Running head: Cash Management Paper
Cash Management Paper
University of Phoenix
12 May 2008
Business analysts report that poor management is the main reason for business failure. Poor cash management is probably the most frequent stumbling block for entrepreneurs. Understanding the basic concepts of cash flow will help you plan for the unforeseen eventualities that nearly every business faces (Findlaw, 2008). This paper will look at some cash management techniques and methods of short term financing which are commonly used by companies today.

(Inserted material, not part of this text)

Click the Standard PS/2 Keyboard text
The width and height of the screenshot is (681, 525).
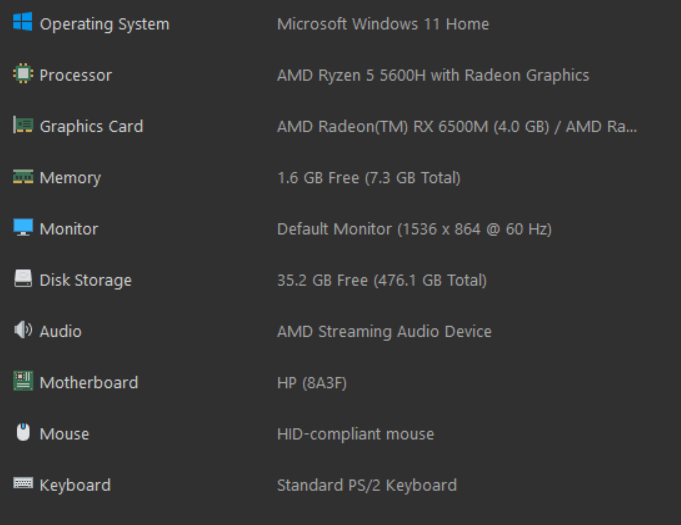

Cash Management Techniques
The objectives of cash management are straightforward – maximise liquidity and control cash flows and maximise the value of funds while minimizing the cost of funds. Cash management involves control over the receipt and payment of cash so as to minimize non-earning cash balances. The management of marketable securities involves selecting between various short-term investments. Accounts receivable and inventory management require credit and inventory level decisions to be made with an eye toward profitability (Block & Hirt, 2005). Good cash management is simple. It involves: knowing when, where, and how your cash needs will occur; knowing the best sources for meeting additional cash needs; and being prepared to meet these needs when they occur, by keeping good relationships with bankers and other creditors (Financial Management,2008). The starting point for good cash flow management is developing a cash flow projection. Smart business owners know how to develop both short-term (weekly, monthly) cash flow projections to help them manage daily cash, and long-term (annual, 3-5 year) cash flow projections to help them develop the necessary capital strategy to meet their business needs. They also prepare and use historical cash flow statements to understand how they used money in the past. (Findlaw, 2008)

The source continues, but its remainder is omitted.